Required task:
Write out the items from the line containing "You are a computer-use agent. Image" through the line containing "click(x=72, y=13)", including both, as a JSON list of strings. Use one string per line and skip blank lines.

[Entries for locating text and elements]

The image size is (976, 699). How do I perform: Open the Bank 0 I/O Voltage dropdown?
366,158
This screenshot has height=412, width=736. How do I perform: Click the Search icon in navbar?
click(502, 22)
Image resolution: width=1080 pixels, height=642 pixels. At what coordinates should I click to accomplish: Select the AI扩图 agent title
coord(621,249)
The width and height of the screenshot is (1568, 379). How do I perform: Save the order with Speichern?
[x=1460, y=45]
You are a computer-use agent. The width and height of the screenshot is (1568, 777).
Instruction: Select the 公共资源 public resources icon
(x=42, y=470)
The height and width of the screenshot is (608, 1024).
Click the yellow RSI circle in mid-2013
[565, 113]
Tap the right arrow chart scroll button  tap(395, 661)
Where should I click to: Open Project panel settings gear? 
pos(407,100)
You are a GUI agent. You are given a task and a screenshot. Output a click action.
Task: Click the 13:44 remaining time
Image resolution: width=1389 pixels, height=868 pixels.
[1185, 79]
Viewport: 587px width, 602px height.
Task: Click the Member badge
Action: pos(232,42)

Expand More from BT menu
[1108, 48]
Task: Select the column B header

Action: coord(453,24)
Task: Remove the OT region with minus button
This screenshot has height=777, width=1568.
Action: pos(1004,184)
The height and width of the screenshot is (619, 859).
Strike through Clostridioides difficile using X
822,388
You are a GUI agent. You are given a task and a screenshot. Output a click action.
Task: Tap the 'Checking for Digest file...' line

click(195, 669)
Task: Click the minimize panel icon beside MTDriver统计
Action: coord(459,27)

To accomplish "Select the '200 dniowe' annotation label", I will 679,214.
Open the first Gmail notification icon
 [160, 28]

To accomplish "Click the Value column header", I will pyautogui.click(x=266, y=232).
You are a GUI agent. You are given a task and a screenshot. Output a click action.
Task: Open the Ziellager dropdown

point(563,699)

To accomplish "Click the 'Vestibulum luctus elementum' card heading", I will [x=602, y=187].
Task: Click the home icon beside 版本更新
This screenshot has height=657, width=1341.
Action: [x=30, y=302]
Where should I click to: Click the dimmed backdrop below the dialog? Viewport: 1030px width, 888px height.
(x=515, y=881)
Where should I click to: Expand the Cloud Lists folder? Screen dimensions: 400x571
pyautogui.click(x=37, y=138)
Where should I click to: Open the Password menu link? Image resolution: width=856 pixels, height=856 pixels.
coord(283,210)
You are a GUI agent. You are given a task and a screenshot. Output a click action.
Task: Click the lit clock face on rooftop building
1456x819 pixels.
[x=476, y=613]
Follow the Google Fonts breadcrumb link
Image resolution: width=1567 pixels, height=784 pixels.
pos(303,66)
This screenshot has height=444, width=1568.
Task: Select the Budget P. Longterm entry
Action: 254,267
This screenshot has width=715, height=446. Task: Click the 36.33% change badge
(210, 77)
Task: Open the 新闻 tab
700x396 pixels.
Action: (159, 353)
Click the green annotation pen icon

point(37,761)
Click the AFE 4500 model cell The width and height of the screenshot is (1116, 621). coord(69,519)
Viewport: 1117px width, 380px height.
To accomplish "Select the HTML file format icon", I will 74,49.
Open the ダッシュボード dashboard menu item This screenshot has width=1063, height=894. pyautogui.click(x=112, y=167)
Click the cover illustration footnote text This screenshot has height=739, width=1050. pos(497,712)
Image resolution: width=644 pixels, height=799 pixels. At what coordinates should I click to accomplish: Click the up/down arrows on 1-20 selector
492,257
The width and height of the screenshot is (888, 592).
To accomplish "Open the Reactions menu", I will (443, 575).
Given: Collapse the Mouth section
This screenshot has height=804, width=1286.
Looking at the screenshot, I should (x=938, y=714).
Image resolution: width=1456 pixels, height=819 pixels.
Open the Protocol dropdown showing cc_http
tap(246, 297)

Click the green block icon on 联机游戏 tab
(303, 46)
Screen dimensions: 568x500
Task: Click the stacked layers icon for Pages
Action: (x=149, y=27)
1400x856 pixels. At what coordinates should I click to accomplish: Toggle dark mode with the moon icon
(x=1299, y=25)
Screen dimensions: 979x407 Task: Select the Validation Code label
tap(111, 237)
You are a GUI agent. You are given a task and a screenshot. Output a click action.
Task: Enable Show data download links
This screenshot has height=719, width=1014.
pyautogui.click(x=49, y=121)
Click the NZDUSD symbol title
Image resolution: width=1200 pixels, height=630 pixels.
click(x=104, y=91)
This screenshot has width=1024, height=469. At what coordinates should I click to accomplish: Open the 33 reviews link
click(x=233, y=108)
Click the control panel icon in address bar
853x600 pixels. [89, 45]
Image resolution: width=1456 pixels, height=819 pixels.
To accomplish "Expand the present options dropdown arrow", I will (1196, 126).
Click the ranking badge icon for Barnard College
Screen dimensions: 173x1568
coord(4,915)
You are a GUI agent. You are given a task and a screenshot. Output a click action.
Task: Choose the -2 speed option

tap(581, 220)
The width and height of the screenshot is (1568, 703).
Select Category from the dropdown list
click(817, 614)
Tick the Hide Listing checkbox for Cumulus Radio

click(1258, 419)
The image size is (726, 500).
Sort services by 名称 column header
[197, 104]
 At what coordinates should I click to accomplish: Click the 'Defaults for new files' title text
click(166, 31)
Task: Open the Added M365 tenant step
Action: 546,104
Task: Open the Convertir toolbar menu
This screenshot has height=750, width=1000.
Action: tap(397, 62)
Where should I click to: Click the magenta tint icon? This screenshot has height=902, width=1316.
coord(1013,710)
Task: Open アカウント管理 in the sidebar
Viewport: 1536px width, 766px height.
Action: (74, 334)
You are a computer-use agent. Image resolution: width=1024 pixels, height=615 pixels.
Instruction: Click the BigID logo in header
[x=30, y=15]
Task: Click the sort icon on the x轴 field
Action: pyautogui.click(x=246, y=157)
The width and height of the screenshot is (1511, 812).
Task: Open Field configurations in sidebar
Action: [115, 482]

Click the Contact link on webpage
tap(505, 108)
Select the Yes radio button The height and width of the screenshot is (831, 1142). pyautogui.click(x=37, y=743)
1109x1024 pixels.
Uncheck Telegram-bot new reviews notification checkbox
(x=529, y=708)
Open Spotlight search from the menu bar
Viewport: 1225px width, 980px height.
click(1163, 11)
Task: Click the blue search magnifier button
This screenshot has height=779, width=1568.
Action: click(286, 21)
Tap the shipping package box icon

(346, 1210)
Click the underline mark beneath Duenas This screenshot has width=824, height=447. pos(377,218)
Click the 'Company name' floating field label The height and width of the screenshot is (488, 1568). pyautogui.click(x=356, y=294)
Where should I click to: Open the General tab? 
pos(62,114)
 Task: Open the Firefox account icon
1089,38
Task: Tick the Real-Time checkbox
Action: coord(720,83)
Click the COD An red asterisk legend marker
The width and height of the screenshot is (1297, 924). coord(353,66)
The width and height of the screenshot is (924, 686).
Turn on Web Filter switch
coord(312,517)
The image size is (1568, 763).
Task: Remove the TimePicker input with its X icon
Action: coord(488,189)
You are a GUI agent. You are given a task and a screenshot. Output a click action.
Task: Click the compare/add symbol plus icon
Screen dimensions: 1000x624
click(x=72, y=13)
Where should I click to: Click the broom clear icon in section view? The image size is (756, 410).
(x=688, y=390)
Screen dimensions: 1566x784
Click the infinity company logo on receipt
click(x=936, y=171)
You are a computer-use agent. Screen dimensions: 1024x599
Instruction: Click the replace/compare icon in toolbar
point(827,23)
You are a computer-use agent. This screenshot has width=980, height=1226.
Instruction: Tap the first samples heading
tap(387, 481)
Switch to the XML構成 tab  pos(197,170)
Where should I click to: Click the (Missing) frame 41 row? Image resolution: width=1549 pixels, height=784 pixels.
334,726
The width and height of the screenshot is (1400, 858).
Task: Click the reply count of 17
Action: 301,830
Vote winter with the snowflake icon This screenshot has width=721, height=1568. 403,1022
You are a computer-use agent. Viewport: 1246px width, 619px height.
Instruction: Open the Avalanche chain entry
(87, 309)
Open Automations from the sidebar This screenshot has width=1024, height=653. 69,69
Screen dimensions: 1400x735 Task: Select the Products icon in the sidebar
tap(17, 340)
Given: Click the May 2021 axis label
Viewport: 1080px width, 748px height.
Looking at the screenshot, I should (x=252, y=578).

Answer to this task:
[
  "You are a computer-use agent. Image resolution: width=1024 pixels, height=615 pixels.",
  "Instruction: Click the BigID logo in header",
  "[x=30, y=15]",
  "Task: Click the sort icon on the x轴 field",
  "Action: pyautogui.click(x=246, y=157)",
  "The width and height of the screenshot is (1511, 812).",
  "Task: Open Field configurations in sidebar",
  "Action: [115, 482]",
  "Click the Contact link on webpage",
  "tap(505, 108)",
  "Select the Yes radio button The height and width of the screenshot is (831, 1142). pyautogui.click(x=37, y=743)",
  "1109x1024 pixels.",
  "Uncheck Telegram-bot new reviews notification checkbox",
  "(x=529, y=708)",
  "Open Spotlight search from the menu bar",
  "Viewport: 1225px width, 980px height.",
  "click(1163, 11)",
  "Task: Click the blue search magnifier button",
  "This screenshot has height=779, width=1568.",
  "Action: click(286, 21)",
  "Tap the shipping package box icon",
  "(346, 1210)",
  "Click the underline mark beneath Duenas This screenshot has width=824, height=447. pos(377,218)",
  "Click the 'Company name' floating field label The height and width of the screenshot is (488, 1568). pyautogui.click(x=356, y=294)",
  "Where should I click to: Open the General tab? ",
  "pos(62,114)",
  " Task: Open the Firefox account icon",
  "1089,38",
  "Task: Tick the Real-Time checkbox",
  "Action: coord(720,83)",
  "Click the COD An red asterisk legend marker",
  "The width and height of the screenshot is (1297, 924). coord(353,66)",
  "The width and height of the screenshot is (924, 686).",
  "Turn on Web Filter switch",
  "coord(312,517)",
  "The image size is (1568, 763).",
  "Task: Remove the TimePicker input with its X icon",
  "Action: coord(488,189)",
  "You are a GUI agent. You are given a task and a screenshot. Output a click action.",
  "Task: Click the compare/add symbol plus icon",
  "Screen dimensions: 1000x624",
  "click(x=72, y=13)"
]